[Stored items from a collection]
◆ ◆ ◆

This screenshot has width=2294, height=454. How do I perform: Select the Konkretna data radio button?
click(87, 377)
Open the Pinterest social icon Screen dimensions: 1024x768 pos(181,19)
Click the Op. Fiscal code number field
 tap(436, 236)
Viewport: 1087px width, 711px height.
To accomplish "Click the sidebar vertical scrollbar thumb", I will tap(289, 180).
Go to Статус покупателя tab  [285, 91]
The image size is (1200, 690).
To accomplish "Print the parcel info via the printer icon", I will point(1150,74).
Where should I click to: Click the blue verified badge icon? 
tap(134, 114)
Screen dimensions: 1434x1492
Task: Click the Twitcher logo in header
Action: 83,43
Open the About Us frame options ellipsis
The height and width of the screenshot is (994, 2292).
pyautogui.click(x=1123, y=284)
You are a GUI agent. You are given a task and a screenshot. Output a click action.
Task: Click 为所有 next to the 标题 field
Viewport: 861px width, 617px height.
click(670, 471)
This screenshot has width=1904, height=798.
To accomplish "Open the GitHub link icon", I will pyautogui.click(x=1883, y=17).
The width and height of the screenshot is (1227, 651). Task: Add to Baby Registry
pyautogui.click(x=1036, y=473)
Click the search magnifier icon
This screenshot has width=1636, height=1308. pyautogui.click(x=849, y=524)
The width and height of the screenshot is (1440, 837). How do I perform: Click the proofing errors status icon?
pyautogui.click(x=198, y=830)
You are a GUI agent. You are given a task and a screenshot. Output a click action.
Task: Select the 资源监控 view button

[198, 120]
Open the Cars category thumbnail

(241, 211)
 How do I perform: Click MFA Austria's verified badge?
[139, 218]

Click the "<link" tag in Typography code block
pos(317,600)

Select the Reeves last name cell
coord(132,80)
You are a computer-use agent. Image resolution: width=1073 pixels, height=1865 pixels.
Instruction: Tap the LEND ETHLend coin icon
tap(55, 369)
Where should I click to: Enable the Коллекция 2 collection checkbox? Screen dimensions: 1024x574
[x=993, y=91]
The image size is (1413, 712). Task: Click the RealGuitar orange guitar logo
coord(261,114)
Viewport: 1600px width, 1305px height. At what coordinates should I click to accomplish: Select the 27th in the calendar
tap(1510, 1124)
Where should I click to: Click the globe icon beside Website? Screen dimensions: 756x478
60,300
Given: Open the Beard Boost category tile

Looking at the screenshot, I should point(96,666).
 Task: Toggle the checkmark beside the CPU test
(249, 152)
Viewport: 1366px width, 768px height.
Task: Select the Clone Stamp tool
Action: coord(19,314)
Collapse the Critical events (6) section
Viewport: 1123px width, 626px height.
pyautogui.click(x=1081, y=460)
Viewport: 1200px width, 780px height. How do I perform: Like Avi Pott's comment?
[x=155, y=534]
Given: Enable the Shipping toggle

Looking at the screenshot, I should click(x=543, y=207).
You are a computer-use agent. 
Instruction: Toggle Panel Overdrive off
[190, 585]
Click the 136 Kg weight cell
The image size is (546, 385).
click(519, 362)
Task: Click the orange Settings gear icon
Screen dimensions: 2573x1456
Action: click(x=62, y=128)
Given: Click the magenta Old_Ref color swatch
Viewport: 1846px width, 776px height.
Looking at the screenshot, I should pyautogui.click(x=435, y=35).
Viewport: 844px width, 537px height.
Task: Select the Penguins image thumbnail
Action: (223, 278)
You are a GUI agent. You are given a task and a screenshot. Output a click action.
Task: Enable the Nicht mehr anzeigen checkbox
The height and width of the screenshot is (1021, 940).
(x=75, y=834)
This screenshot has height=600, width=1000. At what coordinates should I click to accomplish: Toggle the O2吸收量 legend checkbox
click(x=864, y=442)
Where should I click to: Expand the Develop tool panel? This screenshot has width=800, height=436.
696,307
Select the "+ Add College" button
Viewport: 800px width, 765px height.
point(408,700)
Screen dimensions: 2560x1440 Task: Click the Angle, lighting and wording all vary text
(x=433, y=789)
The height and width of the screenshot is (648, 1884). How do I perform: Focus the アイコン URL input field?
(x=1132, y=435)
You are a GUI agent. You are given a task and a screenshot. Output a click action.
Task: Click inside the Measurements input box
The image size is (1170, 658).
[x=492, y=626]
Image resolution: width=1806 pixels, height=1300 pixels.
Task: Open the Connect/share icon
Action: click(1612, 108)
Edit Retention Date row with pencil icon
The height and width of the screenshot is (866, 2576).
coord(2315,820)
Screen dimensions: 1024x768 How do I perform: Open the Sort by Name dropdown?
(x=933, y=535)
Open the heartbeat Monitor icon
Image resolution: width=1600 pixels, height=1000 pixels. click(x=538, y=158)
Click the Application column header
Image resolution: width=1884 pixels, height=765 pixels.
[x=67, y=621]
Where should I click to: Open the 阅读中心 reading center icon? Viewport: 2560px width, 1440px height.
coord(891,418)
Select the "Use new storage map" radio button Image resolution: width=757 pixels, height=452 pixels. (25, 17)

◆ ◆ ◆

▶ **Activity**: Set out the records again, exactly as they appear above.

▶ **Expected output**:
This screenshot has width=2294, height=454. How do I perform: Select the Konkretna data radio button?
click(87, 377)
Open the Pinterest social icon Screen dimensions: 1024x768 pos(181,19)
Click the Op. Fiscal code number field
 tap(436, 236)
Viewport: 1087px width, 711px height.
To accomplish "Click the sidebar vertical scrollbar thumb", I will tap(289, 180).
Go to Статус покупателя tab  [285, 91]
The image size is (1200, 690).
To accomplish "Print the parcel info via the printer icon", I will point(1150,74).
Where should I click to: Click the blue verified badge icon? 
tap(134, 114)
Screen dimensions: 1434x1492
Task: Click the Twitcher logo in header
Action: 83,43
Open the About Us frame options ellipsis
The height and width of the screenshot is (994, 2292).
pyautogui.click(x=1123, y=284)
You are a GUI agent. You are given a task and a screenshot. Output a click action.
Task: Click 为所有 next to the 标题 field
Viewport: 861px width, 617px height.
click(670, 471)
This screenshot has width=1904, height=798.
To accomplish "Open the GitHub link icon", I will pyautogui.click(x=1883, y=17).
The width and height of the screenshot is (1227, 651). Task: Add to Baby Registry
pyautogui.click(x=1036, y=473)
Click the search magnifier icon
This screenshot has width=1636, height=1308. pyautogui.click(x=849, y=524)
The width and height of the screenshot is (1440, 837). How do I perform: Click the proofing errors status icon?
pyautogui.click(x=198, y=830)
You are a GUI agent. You are given a task and a screenshot. Output a click action.
Task: Select the 资源监控 view button

[198, 120]
Open the Cars category thumbnail

(241, 211)
 How do I perform: Click MFA Austria's verified badge?
[139, 218]

Click the "<link" tag in Typography code block
pos(317,600)

Select the Reeves last name cell
coord(132,80)
You are a computer-use agent. Image resolution: width=1073 pixels, height=1865 pixels.
Instruction: Tap the LEND ETHLend coin icon
tap(55, 369)
Where should I click to: Enable the Коллекция 2 collection checkbox? Screen dimensions: 1024x574
[x=993, y=91]
The image size is (1413, 712). Task: Click the RealGuitar orange guitar logo
coord(261,114)
Viewport: 1600px width, 1305px height. At what coordinates should I click to accomplish: Select the 27th in the calendar
tap(1510, 1124)
Where should I click to: Click the globe icon beside Website? Screen dimensions: 756x478
60,300
Given: Open the Beard Boost category tile

Looking at the screenshot, I should point(96,666).
 Task: Toggle the checkmark beside the CPU test
(249, 152)
Viewport: 1366px width, 768px height.
Task: Select the Clone Stamp tool
Action: coord(19,314)
Collapse the Critical events (6) section
Viewport: 1123px width, 626px height.
pyautogui.click(x=1081, y=460)
Viewport: 1200px width, 780px height. How do I perform: Like Avi Pott's comment?
[x=155, y=534]
Given: Enable the Shipping toggle

Looking at the screenshot, I should click(x=543, y=207).
You are a computer-use agent. 
Instruction: Toggle Panel Overdrive off
[190, 585]
Click the 136 Kg weight cell
The image size is (546, 385).
click(519, 362)
Task: Click the orange Settings gear icon
Screen dimensions: 2573x1456
Action: click(x=62, y=128)
Given: Click the magenta Old_Ref color swatch
Viewport: 1846px width, 776px height.
Looking at the screenshot, I should pyautogui.click(x=435, y=35).
Viewport: 844px width, 537px height.
Task: Select the Penguins image thumbnail
Action: (223, 278)
You are a GUI agent. You are given a task and a screenshot. Output a click action.
Task: Enable the Nicht mehr anzeigen checkbox
The height and width of the screenshot is (1021, 940).
(x=75, y=834)
This screenshot has height=600, width=1000. At what coordinates should I click to accomplish: Toggle the O2吸收量 legend checkbox
click(x=864, y=442)
Where should I click to: Expand the Develop tool panel? This screenshot has width=800, height=436.
696,307
Select the "+ Add College" button
Viewport: 800px width, 765px height.
point(408,700)
Screen dimensions: 2560x1440 Task: Click the Angle, lighting and wording all vary text
(x=433, y=789)
The height and width of the screenshot is (648, 1884). How do I perform: Focus the アイコン URL input field?
(x=1132, y=435)
You are a GUI agent. You are given a task and a screenshot. Output a click action.
Task: Click inside the Measurements input box
The image size is (1170, 658).
[x=492, y=626]
Image resolution: width=1806 pixels, height=1300 pixels.
Task: Open the Connect/share icon
Action: click(1612, 108)
Edit Retention Date row with pencil icon
The height and width of the screenshot is (866, 2576).
coord(2315,820)
Screen dimensions: 1024x768 How do I perform: Open the Sort by Name dropdown?
(x=933, y=535)
Open the heartbeat Monitor icon
Image resolution: width=1600 pixels, height=1000 pixels. click(x=538, y=158)
Click the Application column header
Image resolution: width=1884 pixels, height=765 pixels.
[x=67, y=621]
Where should I click to: Open the 阅读中心 reading center icon? Viewport: 2560px width, 1440px height.
coord(891,418)
Select the "Use new storage map" radio button Image resolution: width=757 pixels, height=452 pixels. (25, 17)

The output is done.